Task to complete – In the entries below, which lines run from the one containing "闽ICP备2021018735号 (1089, 1882)" to the one containing "Map [button] (289, 145)"? Copy exactly those lines, ends included, and no others.

Material for this task –
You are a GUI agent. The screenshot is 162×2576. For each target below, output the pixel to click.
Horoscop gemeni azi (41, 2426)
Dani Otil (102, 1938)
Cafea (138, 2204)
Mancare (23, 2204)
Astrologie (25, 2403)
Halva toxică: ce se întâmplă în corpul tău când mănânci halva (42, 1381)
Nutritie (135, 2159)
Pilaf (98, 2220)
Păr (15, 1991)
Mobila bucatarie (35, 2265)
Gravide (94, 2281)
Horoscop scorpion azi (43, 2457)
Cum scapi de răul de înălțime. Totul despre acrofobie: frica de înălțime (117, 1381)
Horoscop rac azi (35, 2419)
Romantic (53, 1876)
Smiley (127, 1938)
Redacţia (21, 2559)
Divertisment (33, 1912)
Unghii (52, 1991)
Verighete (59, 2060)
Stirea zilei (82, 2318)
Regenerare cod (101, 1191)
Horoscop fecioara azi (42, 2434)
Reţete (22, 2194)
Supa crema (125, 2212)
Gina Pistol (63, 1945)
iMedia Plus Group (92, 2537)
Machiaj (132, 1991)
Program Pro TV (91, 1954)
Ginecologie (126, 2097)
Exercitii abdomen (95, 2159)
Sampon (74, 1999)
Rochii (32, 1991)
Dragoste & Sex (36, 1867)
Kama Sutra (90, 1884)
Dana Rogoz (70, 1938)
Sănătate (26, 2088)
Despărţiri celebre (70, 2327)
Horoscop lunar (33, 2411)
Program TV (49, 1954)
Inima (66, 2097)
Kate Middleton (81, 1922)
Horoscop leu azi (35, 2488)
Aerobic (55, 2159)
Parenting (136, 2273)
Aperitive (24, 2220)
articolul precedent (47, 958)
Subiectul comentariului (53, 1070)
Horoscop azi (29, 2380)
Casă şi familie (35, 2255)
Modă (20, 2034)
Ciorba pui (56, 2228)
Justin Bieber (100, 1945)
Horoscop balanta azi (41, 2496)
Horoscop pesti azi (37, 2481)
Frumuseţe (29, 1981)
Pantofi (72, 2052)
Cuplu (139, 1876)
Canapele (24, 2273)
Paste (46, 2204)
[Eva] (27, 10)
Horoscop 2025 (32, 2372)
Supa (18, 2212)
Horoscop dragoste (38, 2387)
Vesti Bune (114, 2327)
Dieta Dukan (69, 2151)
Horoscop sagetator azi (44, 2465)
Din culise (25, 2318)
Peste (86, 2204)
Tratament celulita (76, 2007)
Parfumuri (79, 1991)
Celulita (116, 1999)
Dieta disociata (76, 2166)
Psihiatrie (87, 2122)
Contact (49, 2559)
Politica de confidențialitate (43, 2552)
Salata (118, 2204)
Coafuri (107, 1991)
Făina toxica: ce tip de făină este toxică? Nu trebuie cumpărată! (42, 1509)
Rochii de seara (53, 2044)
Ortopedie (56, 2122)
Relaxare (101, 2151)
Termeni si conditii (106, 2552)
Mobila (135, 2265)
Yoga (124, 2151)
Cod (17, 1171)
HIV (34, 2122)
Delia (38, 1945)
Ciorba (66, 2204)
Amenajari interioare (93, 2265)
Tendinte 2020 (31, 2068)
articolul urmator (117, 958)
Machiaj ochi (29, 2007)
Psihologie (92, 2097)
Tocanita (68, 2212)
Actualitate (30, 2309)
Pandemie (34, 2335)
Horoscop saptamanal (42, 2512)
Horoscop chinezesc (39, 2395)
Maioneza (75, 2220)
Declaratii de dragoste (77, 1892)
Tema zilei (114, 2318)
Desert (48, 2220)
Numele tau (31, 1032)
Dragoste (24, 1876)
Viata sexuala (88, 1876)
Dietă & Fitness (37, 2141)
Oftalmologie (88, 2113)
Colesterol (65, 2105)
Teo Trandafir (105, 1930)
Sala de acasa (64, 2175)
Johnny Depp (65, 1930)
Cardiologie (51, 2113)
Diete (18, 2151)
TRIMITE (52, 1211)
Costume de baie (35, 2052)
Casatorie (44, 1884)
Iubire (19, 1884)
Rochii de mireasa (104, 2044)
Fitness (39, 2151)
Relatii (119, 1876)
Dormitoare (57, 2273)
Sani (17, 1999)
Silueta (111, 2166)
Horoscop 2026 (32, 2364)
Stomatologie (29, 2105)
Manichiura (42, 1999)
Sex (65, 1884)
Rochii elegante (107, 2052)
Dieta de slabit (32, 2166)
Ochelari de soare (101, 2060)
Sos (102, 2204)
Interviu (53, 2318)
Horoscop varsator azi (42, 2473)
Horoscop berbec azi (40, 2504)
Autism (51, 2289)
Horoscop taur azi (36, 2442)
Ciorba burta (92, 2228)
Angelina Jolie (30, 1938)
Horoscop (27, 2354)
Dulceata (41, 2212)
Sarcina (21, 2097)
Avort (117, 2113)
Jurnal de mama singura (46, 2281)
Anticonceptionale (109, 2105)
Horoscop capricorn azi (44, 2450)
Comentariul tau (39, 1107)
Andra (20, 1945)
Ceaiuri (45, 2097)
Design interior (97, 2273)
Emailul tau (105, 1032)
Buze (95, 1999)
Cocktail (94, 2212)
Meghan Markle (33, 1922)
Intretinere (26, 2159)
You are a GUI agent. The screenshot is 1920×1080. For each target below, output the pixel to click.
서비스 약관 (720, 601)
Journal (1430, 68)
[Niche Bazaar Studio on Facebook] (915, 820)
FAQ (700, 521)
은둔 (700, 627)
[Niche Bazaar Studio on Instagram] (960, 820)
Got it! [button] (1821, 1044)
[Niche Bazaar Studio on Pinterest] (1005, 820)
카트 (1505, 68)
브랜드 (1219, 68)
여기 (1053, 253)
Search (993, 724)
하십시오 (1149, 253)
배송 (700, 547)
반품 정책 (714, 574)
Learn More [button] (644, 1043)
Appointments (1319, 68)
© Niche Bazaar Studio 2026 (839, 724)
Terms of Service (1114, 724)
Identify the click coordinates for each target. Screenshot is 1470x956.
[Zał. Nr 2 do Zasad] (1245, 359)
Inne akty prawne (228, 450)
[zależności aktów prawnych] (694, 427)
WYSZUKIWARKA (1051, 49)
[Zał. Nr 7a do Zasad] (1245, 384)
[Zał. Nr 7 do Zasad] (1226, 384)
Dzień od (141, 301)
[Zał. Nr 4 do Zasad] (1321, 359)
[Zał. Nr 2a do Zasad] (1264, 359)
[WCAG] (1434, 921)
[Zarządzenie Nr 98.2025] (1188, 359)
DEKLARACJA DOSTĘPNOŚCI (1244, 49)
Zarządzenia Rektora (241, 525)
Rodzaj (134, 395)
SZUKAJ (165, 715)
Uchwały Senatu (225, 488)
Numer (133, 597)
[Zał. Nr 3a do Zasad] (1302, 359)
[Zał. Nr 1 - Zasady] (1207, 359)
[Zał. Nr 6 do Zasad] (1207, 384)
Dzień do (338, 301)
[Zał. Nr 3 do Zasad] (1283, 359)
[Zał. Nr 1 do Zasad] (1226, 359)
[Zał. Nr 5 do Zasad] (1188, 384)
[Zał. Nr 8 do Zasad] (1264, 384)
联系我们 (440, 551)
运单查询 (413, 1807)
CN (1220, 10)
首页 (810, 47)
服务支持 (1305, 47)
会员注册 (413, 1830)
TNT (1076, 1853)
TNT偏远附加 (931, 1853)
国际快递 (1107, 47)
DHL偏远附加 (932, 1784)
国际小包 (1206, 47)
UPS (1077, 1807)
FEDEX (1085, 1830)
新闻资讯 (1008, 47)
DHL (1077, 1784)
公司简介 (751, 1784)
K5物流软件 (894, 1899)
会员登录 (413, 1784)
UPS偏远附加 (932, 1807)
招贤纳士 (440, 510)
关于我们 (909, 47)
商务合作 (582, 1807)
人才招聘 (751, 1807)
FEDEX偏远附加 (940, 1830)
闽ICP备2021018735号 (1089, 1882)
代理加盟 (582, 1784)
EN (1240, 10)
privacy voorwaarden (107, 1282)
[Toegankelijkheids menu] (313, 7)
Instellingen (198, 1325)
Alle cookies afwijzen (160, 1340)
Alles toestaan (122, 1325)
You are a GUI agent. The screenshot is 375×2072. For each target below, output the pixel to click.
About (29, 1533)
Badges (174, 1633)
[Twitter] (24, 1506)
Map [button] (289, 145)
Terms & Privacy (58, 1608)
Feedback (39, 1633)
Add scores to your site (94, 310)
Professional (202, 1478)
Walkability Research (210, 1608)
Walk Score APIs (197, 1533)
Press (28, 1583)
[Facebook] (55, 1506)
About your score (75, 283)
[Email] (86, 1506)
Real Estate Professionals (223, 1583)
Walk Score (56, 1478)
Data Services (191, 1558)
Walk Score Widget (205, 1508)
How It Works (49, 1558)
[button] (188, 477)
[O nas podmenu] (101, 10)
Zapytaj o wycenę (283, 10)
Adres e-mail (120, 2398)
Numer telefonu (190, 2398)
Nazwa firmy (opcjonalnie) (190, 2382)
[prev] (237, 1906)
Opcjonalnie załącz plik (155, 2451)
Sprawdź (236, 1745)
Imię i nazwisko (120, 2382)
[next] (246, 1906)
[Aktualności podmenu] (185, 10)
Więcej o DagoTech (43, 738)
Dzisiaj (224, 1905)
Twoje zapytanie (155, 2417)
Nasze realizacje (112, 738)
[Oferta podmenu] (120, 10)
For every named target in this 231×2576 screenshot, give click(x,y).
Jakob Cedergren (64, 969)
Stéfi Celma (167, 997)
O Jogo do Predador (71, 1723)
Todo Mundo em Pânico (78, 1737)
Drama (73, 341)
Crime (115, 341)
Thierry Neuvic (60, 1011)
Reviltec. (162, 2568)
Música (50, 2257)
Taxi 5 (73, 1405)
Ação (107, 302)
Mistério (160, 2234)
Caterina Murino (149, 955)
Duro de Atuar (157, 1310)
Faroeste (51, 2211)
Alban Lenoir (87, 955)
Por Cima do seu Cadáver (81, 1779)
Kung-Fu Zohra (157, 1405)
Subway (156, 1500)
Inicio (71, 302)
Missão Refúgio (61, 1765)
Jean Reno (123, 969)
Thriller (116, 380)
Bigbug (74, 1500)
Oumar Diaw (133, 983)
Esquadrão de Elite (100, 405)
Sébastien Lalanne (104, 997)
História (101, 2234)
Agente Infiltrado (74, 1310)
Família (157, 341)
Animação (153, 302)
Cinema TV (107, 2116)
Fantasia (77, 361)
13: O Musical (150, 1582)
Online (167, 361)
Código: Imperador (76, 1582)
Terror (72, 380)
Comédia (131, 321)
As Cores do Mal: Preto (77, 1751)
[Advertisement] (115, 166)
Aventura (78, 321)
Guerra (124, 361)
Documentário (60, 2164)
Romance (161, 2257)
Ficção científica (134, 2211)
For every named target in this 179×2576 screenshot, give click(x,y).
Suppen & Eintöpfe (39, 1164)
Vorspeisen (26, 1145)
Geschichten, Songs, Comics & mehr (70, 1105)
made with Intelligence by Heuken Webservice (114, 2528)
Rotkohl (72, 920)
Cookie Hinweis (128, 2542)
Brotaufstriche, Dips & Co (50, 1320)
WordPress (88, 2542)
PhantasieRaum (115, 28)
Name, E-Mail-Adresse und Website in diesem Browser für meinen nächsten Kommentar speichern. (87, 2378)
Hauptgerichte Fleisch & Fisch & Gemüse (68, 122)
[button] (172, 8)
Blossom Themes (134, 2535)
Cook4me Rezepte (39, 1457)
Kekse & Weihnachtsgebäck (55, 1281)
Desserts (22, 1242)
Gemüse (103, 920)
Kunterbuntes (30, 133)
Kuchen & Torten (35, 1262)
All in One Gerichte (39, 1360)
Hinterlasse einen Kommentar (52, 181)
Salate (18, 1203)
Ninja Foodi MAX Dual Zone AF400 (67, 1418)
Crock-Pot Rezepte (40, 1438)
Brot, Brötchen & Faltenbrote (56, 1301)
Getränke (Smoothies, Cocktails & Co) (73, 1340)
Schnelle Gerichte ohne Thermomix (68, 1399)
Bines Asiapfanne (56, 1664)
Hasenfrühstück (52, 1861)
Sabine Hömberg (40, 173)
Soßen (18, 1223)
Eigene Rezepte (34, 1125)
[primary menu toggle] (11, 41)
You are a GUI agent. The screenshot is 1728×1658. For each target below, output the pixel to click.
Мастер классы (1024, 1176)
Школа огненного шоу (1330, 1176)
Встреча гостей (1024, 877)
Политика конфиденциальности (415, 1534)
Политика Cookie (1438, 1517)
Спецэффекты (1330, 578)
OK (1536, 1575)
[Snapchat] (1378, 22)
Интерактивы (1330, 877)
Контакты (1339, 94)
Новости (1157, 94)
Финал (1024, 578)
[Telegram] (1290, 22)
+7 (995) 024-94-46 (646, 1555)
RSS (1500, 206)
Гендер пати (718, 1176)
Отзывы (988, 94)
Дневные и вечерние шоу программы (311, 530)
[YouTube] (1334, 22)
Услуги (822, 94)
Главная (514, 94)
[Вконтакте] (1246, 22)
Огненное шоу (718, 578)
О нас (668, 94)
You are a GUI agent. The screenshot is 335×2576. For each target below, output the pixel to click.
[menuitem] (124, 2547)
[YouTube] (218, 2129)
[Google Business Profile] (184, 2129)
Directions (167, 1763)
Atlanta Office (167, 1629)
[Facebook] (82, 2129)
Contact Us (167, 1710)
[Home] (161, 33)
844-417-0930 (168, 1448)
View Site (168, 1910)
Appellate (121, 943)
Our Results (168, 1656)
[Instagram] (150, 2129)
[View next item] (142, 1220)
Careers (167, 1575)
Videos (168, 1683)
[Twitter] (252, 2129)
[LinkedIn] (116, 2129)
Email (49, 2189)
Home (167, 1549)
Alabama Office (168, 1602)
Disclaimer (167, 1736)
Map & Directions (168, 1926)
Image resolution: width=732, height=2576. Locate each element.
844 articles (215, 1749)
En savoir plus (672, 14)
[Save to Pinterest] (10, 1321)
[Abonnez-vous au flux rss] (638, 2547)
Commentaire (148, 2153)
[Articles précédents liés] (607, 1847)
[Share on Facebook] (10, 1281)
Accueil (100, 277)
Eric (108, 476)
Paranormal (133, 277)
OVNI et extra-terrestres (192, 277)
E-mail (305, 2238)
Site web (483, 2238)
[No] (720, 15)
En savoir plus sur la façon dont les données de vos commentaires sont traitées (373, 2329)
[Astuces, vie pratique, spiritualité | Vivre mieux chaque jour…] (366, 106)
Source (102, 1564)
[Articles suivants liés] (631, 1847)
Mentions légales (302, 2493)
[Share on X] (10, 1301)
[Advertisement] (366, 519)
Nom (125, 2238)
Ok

Task response –
闽ICP备2021018735号 (1089, 1882)
代理加盟 (582, 1784)
EN (1240, 10)
privacy voorwaarden (107, 1282)
[Toegankelijkheids menu] (313, 7)
Instellingen (198, 1325)
Alle cookies afwijzen (160, 1340)
Alles toestaan (122, 1325)
You are a GUI agent. The screenshot is 375×2072. For each target below, output the pixel to click.
About (29, 1533)
Badges (174, 1633)
[Twitter] (24, 1506)
Map [button] (289, 145)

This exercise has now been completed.